*PROBLEM REQUIREMENTS*:
Starting at the first line of the records below, transcribe each line exactly, ending with the line that contains "The width and".

*RECORD EXTRACTS*:

########################################

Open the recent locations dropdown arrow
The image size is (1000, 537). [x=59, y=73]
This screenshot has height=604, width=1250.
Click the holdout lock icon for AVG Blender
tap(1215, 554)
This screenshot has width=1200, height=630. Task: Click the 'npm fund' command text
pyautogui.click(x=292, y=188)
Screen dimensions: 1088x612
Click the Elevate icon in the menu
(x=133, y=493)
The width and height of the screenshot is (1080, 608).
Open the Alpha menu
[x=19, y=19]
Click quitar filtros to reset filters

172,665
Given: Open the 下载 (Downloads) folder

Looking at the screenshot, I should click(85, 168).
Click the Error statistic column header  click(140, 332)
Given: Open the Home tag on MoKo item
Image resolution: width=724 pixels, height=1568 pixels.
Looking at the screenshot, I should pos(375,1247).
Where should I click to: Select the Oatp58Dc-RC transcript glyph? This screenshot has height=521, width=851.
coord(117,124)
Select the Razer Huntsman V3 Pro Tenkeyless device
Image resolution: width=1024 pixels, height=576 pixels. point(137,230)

########################################

*RESPONSE*:
Open the recent locations dropdown arrow
The image size is (1000, 537). [x=59, y=73]
This screenshot has height=604, width=1250.
Click the holdout lock icon for AVG Blender
tap(1215, 554)
This screenshot has width=1200, height=630. Task: Click the 'npm fund' command text
pyautogui.click(x=292, y=188)
Screen dimensions: 1088x612
Click the Elevate icon in the menu
(x=133, y=493)
The width and height of the screenshot is (1080, 608).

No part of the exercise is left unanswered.